QUESTIONS:
• a. In the Maine Insurance Code section on determining the assessment amount, what share of the first $250,000 of savings counts toward the assessment for policy years beginning on or after July 1, 1990, but before July 1, 1991?
• b. Write the next part of the Maine Insurance Code section on determining the assessment amount, picking up after its final line.

EXERCISE PASSAGE:
---------------

24-A §6305. Amount of assessment determined

Title 24-A: MAINE INSURANCE CODE

Chapter 75: RURAL MEDICAL ACCESS PROGRAM HEADING: PL 1989, C. 931, §5 (NEW)

§6305. Amount of assessment determined

1. Determination of assessment based on anticipated savings. The amount of the assessment is calculated as follows.

A. For policy years beginning on or after July 1, 1990, the superintendent shall determine the amount of the savings in professional liability insurance claims and claim settlement costs to insurers anticipated in each 12-month period as a result of the Medical Liability Demonstration Project established in Title 24, chapter 21, subchapter IX and reform of the collateral source rule. [1989, c. 931, §5 (NEW).]

B. The amount of the assessment for policy years beginning on or after July 1, 1990, but before July 1, 1991, is equal to the total of:

(1) One hundred percent of the first $250,000 of savings determined under paragraph A;

(2) No portion of the savings determined under paragraph A that exceeds $250,000 but does not exceed $500,000; and

(3) Fifty percent of the portion of the savings determined under paragraph A that exceeds $500,000 but does not exceed $1,000,000. [1989, c. 931, §5 (NEW).]

C. [2005, c. 122, §4 (AMD); MRSA T. 24-A, §6305, sub-§1, ¶ C (RP).]

D. [2005, c. 122, §5 (RP).]

E. Each insurer shall assess the surcharge against its insureds as a percentage of premium unless the superintendent prescribes a different basis by rule or order. [1989, c. 931, §5 (NEW).]

F. Every self-insured physician or physician's employer and every self-insured hospital shall remit the assessment required by this section to the principal writer of physicians malpractice insurance in this State. Remittance by self-insured physicians or hospitals may be made on their behalf by a self-insurer. The superintendent shall prescribe by rule a method to calculate and collect the assessment from self-insured physicians, hospitals and physicians' employers. [1989, c. 931, §5 (NEW).]

[ 2005, c. 122, §§4, 5 (AMD) .]

2. Final evaluation of savings.

---------------

[Items listed in a dataset]

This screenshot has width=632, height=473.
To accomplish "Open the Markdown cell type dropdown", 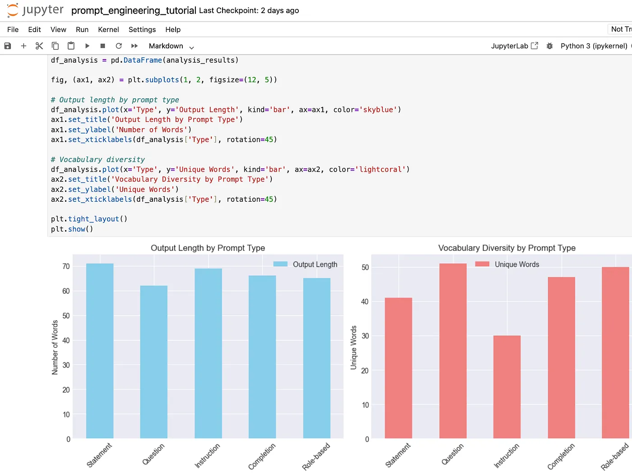I will [171, 46].
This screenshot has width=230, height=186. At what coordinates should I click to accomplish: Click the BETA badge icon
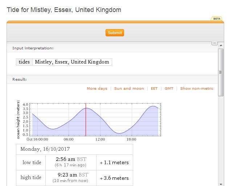(x=217, y=19)
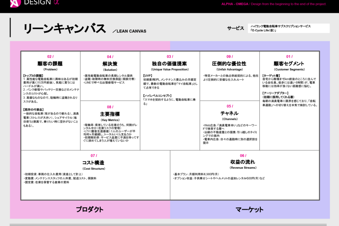Select the リーンキャンバス main title

click(x=64, y=29)
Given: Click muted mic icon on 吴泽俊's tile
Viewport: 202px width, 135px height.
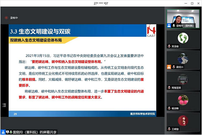Looking at the screenshot, I should (x=169, y=46).
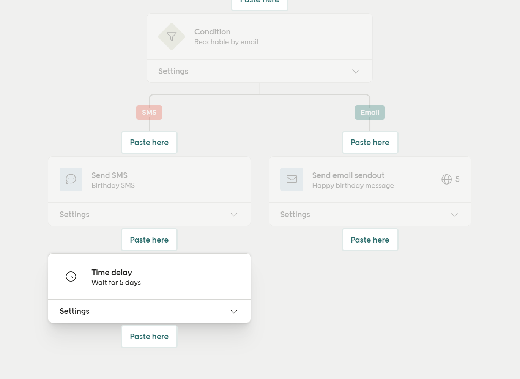Click the Condition funnel filter icon
This screenshot has height=379, width=520.
coord(172,37)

---------------

TASK-BY-TASK ANSWERS:
• a. One hundred percent of the first $250,000 of savings counts toward the assessment.

• b.
[ 2005, c. 122, §6 (RP) .]

3. Assessment rates; program fund balance. For assessment years prior to July 1, 2006, the assessment is 1.25% of premium. For assessment years commencing July 1, 2006 and after, the assessment is .75% of premium unless adjusted pursuant to this subsection. The assessment rate is intended to result in collections no greater than $500,000 per assessment year. When the program fund balance is $50,000 or less, the assessment rate must increase to 1% of premium. When the program fund balance is more than $50,000, the assessment rate must decrease to .75% of premium. The superintendent shall notify affected parties of any assessment rate adjustment and the effective date of that adjustment.

The program fund balance may be used to pay assistance to qualified eligible physicians in prior years for which there were insufficient funds. If all prior years' eligible qualified physicians have received assistance, any excess funds must be carried forward to subsequent plan years as part of the program fund balance. Excess funds must be applied first to the assessment year commencing July 1, 1998 and then to each successive assessment year.

For the purposes of this section, "program fund balance" means the total funds collected in excess of assistance paid for all years.

[ 2005, c. 122, §7 (NEW) .]

SECTION HISTORY

1989, c. 931, §5 (NEW). 1995, c. 570, §10 (AMD). 1999, c. 668, §113 (AMD). 2005, c. 122, §§4-7 (AMD). MRSA T.24A ., §6305/1/C (AMD).